Editorial note: I tried to post this at Thinklings, and their server kept timing out on me. So I posted it here.

Oh wait -- Thinklings.org took it this time. Oh well -- it's good reading anyway.

Bill --

I found your post via Best of the GodBlogs, and they have pre-emptively called it one of the best 7 blog posts of 2006. So kudos for getting nominated real good.

I have read through your post 3 times now and have mulled it over because my knee-jerk response to this kind of post is, "Max Lucado already does it better." And the reason Max does it better is that he doesn't try to couch philosophical criticism under the cover of Helen Steiner Rice platitudes.

What I am talking about is the interesting statement you make when you say, "Of course, the church isn’t a building. It’s people. Including those beloved and sweet people who enthusiastically read Your Best Life Now or Left Behind and who are, unbeknownst to them (because they don’t really care about the blogosphere), laughed at. By snobs like us."

"By snobs like us"? I'm not sure that the use of self-denigration in "us" here mitigates the philosophical concern that it is snobbery to (as you say) "laugh" at those who read YBLN or LB and think themselves spiritually-enriched. You did pick two keen examples of things we can laugh at (rightly), but if we are rightly laughing at them, how is that snobbery? How is it snobbery, as you continue down in your brief essay, to object to immature believers demanding to lead worship as they are lead by their emotions? I think it is overstated at best to call the premise that the mature should lead the immature "snobbery", but I'd be interested in someone who could demonstrate otherwise.
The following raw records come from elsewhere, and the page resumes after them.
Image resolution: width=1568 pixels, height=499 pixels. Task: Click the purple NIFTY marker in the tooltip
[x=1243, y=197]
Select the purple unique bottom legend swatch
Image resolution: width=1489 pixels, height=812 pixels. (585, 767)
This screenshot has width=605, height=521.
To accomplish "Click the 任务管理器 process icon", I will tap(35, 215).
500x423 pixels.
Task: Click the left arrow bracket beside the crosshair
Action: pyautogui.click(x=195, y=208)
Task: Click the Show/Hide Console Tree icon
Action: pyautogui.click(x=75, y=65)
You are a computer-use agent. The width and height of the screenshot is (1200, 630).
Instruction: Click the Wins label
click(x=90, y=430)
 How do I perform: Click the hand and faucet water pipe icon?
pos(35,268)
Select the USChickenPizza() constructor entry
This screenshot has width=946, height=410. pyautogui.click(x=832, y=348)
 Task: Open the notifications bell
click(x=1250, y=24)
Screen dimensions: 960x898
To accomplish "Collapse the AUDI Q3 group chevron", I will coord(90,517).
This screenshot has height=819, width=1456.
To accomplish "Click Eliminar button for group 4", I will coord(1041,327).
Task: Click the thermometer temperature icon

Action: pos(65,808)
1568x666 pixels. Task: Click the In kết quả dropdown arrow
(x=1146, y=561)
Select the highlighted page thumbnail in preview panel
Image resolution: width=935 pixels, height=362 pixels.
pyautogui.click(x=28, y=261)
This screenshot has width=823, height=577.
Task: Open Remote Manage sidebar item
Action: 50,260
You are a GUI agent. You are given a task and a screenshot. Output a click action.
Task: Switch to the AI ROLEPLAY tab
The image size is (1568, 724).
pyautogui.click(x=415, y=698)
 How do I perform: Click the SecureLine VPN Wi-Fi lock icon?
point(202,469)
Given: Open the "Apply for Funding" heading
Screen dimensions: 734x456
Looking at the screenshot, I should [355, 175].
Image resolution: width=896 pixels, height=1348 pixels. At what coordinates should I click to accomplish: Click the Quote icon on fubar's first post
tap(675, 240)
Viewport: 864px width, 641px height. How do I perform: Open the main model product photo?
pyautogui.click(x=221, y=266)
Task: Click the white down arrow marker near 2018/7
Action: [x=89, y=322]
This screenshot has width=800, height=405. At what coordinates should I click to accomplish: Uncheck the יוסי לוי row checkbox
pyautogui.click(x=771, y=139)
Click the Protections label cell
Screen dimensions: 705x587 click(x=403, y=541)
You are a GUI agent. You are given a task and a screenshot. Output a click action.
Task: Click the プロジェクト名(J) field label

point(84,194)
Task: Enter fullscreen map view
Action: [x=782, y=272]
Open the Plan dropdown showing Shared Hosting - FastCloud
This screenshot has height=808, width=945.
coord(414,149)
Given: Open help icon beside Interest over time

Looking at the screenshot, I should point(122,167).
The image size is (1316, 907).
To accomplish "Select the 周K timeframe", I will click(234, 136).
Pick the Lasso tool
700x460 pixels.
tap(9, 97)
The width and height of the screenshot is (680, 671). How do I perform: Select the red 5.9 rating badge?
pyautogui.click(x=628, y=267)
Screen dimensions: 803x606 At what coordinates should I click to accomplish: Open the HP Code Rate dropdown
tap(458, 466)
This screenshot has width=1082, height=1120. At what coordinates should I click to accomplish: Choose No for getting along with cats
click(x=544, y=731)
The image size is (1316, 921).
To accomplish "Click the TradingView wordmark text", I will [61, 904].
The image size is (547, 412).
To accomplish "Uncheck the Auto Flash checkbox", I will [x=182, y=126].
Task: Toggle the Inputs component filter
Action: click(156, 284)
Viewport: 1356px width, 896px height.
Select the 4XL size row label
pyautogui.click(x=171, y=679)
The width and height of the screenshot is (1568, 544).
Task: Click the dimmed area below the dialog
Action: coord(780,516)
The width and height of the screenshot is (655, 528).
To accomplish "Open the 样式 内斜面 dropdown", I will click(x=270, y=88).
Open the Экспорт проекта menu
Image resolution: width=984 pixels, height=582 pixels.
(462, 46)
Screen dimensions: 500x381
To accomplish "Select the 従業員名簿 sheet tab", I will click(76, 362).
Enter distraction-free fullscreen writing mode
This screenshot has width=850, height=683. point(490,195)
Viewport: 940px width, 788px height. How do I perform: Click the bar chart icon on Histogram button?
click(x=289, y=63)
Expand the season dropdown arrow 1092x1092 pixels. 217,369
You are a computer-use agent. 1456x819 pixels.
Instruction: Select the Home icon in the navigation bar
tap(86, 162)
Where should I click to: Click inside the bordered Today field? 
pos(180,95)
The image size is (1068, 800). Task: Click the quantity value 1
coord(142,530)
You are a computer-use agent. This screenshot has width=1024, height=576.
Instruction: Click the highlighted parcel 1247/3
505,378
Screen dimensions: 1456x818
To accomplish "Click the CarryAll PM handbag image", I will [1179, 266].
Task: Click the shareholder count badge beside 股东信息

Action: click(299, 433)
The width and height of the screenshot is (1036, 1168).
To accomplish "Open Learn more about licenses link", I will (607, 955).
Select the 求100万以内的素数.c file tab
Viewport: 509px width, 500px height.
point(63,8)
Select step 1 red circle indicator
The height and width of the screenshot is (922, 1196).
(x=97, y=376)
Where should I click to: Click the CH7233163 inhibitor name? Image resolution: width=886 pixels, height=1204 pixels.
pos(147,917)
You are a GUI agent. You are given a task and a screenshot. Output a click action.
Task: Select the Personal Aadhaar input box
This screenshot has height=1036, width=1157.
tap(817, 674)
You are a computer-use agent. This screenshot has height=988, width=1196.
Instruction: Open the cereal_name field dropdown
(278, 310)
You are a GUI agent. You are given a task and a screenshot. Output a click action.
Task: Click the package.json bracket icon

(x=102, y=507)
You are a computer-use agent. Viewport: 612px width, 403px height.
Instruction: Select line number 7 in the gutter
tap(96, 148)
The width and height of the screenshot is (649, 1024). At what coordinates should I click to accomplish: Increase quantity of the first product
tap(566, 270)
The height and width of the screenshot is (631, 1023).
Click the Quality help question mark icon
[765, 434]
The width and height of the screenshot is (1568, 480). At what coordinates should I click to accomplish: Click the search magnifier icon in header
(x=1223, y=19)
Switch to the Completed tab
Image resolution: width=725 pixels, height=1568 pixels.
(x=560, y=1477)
But that's my knee-jerk reaction. After consideration, I think you make a much worse mistake -- and that is mixing together necessary, humble things like working in a benevolence kitchen and doing the physical work around the church with randy, damaging things like EC pseudo-monasticism and Charismatic experiential excesses. I would suggest to you, without confiscating the blog meta here, that you are personally confusing the wheat with the tares. If your premise is sound -- that the bride is right now beautiful -- it cannot be because she is lost among the foolish virgins: it is because she is the bride and cannot be confused with those who reject her Groom.

Listen: I would say with you that I love the church -- no question that one of the marks of the believer is love of the church not only in theory but in fact, by action. But what is one of the hallmarks of love of the church? The book of Hebrews says, "23Let us hold fast the confession of our hope without wavering, for he who promised is faithful. 24And let us consider how to stir up one another to love and good works, 25not neglecting to meet together, as is the habit of some, but encouraging one another, and all the more as you see the Day drawing near."

Holding fast to our confession of faith; stir one another to do good; meeting together to encourage each other. In that, criticism is not snobbery: it is itself love -- because criticism is not just saying, "man, that's bad" but also "because this is what is good."

I think it is somewhat phony to believe that the only way to love is to white-wash the problems; I also think it is phony to believe that confusing the right with the wrong -- or saying that the distinction is arbitrary or unimportant -- is a kind of loving response.

As for your closing note that some at BHT are thinking about abandoning the monicker "Christian", what could I possibly say about that which would not be perceived as taking a shot at them? If they didn't mind being called "Christians" when they knew Christianity had a history which included anti-semites, crusaders, auto-flagilists, pardoners (in the Chaucerian sense), inquisitionists and witch-burners, but now suddenly because the popular modern church has a serious case of stupid they are too good for the family name, the point of view speaks for itself.